Not shocking, not even terribly surprising, really, but saddening nonetheless.
Thompson was one of the authors who got me through high school, along with Kurt Vonnegut, Tom Wolfe, Edward Abbey, Richard Brautigan and, er, Carlos Casteneda. (And if that list doesn’t out me as a fossil, nothing will.) I stumbled upon Fear and Loathing in Las Vegas at precisely the right time, around seventeen. Hells Angels and Fear and Loathing on the Campaign Trail soon followed. It was very… well, freeing is probably the best word, I suppose… it was freeing to read such irreverent prose. It was blustery and full of dark, savage imagery, and, y’know, he talked about getting loaded, a lot, which I always found appealing at that age.
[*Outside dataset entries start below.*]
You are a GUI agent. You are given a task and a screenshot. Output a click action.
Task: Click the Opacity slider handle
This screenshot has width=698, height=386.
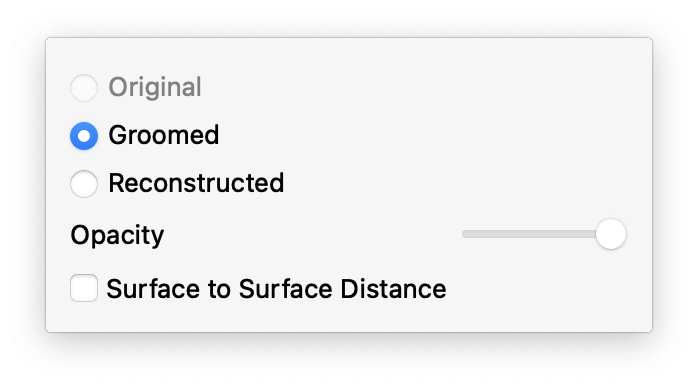click(x=611, y=234)
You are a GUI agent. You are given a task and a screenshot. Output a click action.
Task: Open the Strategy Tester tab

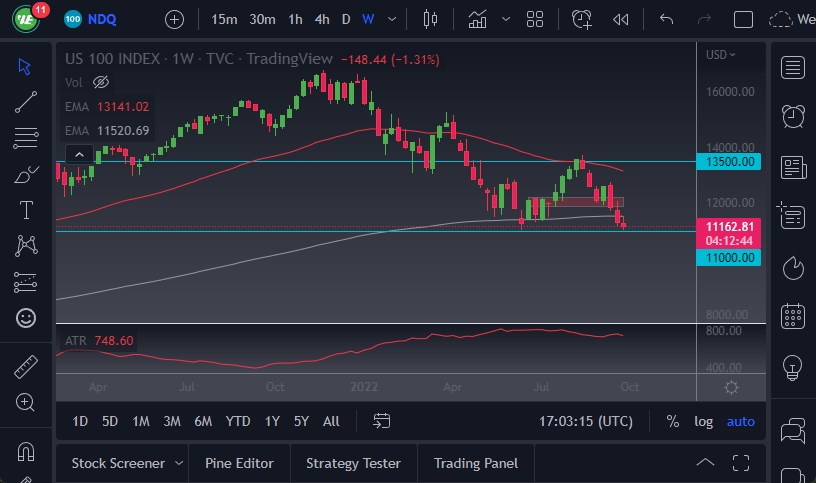click(353, 463)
Thompson’s quality dropped off over the years, as does everyone else’s. I don’t remember the last time I read him, but it was always somehow reassuring that he was out there, somewhere, drunk off his ass and in the possession of powerful handguns. (No doubt I would have had a different idea if I’d been living next door to him, but such was not the case.) No one’s asking, but I’ll tell you anyway that he was a big influence on me, as far as my wanting to write goes. It’s been very difficult to drop some of the verbal ticks I picked up from reading HST, and I’m most likely not always successful. I’m flattering myself by using their names in conjunction with mine, but if I had to characterize my own writing style I’d say it often sounds like a fifth-rate imitation of old Thompson and Lester Bangs riffs. And, well, fuck it. That’s what I do. If you can’t be original, rip off the pros.
So thanks for the inspiration, Doctor, and thanks for the subversive texts for my tiny teenage so-called “rebellion”. I don’t drink Wild Turkey anymore, but I will be having some bourbon tonight in your honor.